Exactly. We won't hear of it. They do work all across the US in the state and
federal space. It's too lucrative to give up to shame them into submission
publicly. Privately, sure.

> I feel bad for the contractors who now have arrest records. They are the
> victims here.

Well, they've been arrested.
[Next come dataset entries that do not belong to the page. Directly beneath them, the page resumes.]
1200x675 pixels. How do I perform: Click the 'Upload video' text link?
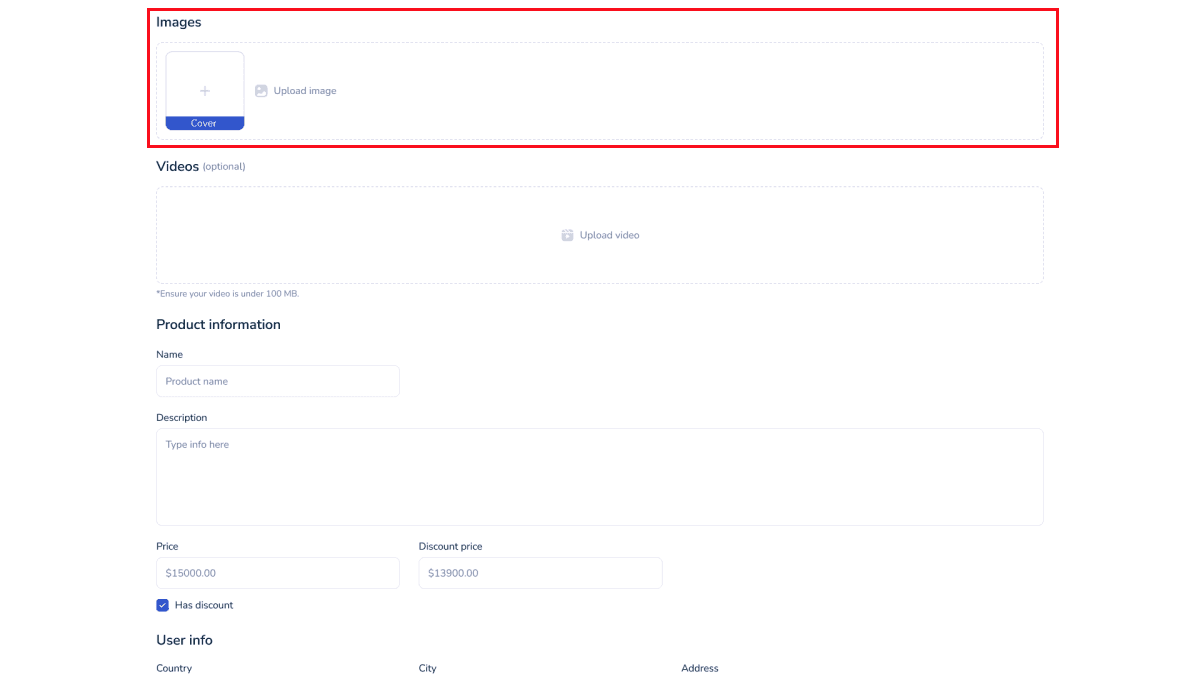[x=609, y=235]
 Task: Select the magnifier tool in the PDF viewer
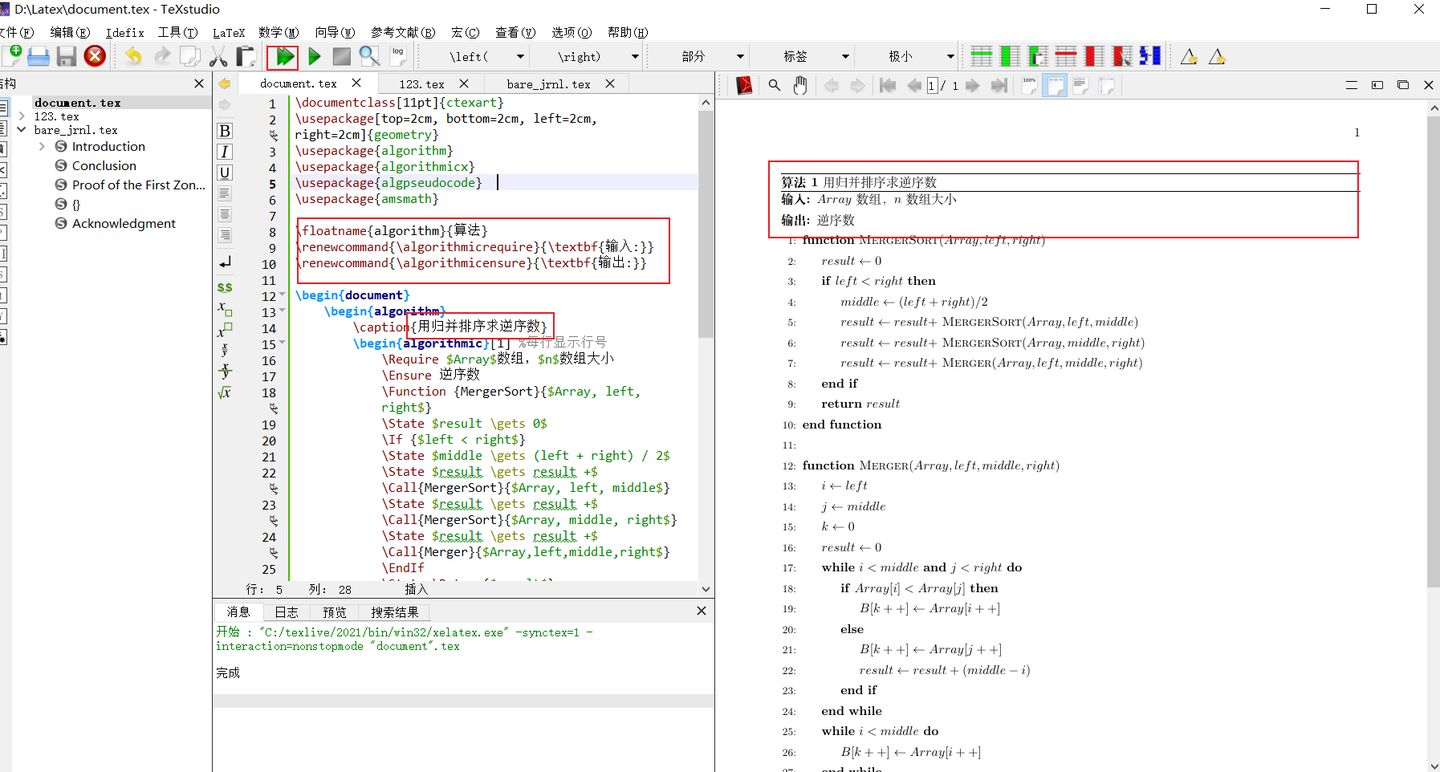(774, 86)
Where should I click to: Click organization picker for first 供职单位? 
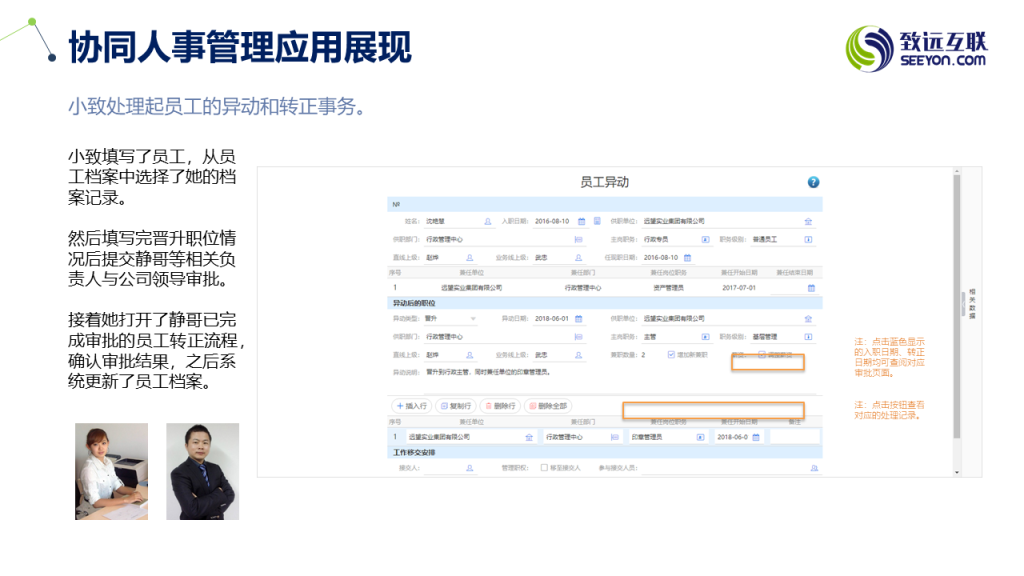click(807, 221)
So their clearances have been yanked already, as
per standard for Confidential/TS/SCI. Unless they can get complete
restoration, including expungement of the arrest, and admission of unlawful
arrest, they're done in federal/state infosec.

------
Mathnerd314
[https://www.coalfire.com/Solutions/Coalfire-Labs/Red-Team-
Ex...](https://www.coalfire.com/Solutions/Coalfire-Labs/Red-Team-Exercise)
does list physical testing, but who knows what the agreement was.

The case numbers are 05251 FECR042175 and 05251 FECR042176 if anyone's
interested:
[https://www.iowacourts.state.ia.us/ESAWebApp/DefaultFrame](https://www.iowacourts.state.ia.us/ESAWebApp/DefaultFrame).
The latest appears to be that this guy is representing them:
[http://www.grllaw.com/blog/attorneys/Matthew-
Lindholm-A3.asp...](http://www.grllaw.com/blog/attorneys/Matthew-
Lindholm-A3.aspx)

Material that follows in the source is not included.